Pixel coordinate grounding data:
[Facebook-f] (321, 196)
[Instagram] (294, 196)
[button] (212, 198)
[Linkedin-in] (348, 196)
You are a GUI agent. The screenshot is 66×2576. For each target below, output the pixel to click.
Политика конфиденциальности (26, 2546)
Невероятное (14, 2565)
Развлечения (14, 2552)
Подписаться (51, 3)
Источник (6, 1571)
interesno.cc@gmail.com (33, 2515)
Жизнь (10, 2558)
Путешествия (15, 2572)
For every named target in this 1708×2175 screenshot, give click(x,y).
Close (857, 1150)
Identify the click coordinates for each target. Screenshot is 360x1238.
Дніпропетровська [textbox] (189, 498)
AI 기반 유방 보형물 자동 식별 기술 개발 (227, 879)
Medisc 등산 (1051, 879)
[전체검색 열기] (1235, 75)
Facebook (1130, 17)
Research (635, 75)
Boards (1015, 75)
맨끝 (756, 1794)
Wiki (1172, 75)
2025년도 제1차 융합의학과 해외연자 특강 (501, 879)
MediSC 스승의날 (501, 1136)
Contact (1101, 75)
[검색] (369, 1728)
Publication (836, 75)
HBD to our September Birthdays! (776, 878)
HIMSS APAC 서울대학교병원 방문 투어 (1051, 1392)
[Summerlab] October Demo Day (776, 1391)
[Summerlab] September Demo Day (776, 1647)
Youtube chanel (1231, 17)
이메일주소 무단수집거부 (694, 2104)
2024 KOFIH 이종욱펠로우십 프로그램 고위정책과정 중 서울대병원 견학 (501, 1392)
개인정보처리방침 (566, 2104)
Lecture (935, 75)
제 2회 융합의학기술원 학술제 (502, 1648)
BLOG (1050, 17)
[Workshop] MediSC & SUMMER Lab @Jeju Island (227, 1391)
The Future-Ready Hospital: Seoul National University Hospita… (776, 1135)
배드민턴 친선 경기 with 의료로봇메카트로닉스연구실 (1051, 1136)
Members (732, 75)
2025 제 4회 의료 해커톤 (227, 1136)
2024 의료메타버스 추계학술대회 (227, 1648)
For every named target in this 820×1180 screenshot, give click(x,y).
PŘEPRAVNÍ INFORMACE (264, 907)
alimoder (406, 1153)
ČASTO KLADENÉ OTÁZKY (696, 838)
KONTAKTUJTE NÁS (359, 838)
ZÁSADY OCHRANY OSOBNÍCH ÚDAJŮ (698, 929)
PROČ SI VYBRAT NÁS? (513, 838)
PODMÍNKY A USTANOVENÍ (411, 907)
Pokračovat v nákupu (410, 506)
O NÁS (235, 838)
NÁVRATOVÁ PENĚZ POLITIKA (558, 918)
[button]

Work required: Write each line above out exactly.

Task output:
[Facebook-f] (321, 196)
[Instagram] (294, 196)
[button] (212, 198)
[Linkedin-in] (348, 196)
You are a GUI agent. The screenshot is 66×2576. For each target below, output the pixel to click.
Политика конфиденциальности (26, 2546)
Невероятное (14, 2565)
Развлечения (14, 2552)
Подписаться (51, 3)
Источник (6, 1571)
interesno.cc@gmail.com (33, 2515)
Жизнь (10, 2558)
Путешествия (15, 2572)
For every named target in this 1708×2175 screenshot, give click(x,y).
Close (857, 1150)
Identify the click coordinates for each target. Screenshot is 360x1238.
Дніпропетровська [textbox] (189, 498)
AI 기반 유방 보형물 자동 식별 기술 개발 (227, 879)
Medisc 등산 (1051, 879)
[전체검색 열기] (1235, 75)
Facebook (1130, 17)
Research (635, 75)
Boards (1015, 75)
맨끝 (756, 1794)
Wiki (1172, 75)
2025년도 제1차 융합의학과 해외연자 특강 (501, 879)
MediSC 스승의날 (501, 1136)
Contact (1101, 75)
[검색] (369, 1728)
Publication (836, 75)
HBD to our September Birthdays! (776, 878)
HIMSS APAC 서울대학교병원 방문 투어 (1051, 1392)
[Summerlab] October Demo Day (776, 1391)
[Summerlab] September Demo Day (776, 1647)
Youtube chanel (1231, 17)
이메일주소 무단수집거부 (694, 2104)
2024 KOFIH 이종욱펠로우십 프로그램 고위정책과정 중 서울대병원 견학 (501, 1392)
개인정보처리방침 (566, 2104)
Lecture (935, 75)
제 2회 융합의학기술원 학술제 (502, 1648)
BLOG (1050, 17)
[Workshop] MediSC & SUMMER Lab @Jeju Island (227, 1391)
The Future-Ready Hospital: Seoul National University Hospita… (776, 1135)
배드민턴 친선 경기 with 의료로봇메카트로닉스연구실 (1051, 1136)
Members (732, 75)
2025 제 4회 의료 해커톤 (227, 1136)
2024 의료메타버스 추계학술대회 (227, 1648)
For every named target in this 820×1180 screenshot, give click(x,y).
PŘEPRAVNÍ INFORMACE (264, 907)
alimoder (406, 1153)
ČASTO KLADENÉ OTÁZKY (696, 838)
KONTAKTUJTE NÁS (359, 838)
ZÁSADY OCHRANY OSOBNÍCH ÚDAJŮ (698, 929)
PROČ SI VYBRAT NÁS? (513, 838)
PODMÍNKY A USTANOVENÍ (411, 907)
Pokračovat v nákupu (410, 506)
O NÁS (235, 838)
NÁVRATOVÁ PENĚZ POLITIKA (558, 918)
[button]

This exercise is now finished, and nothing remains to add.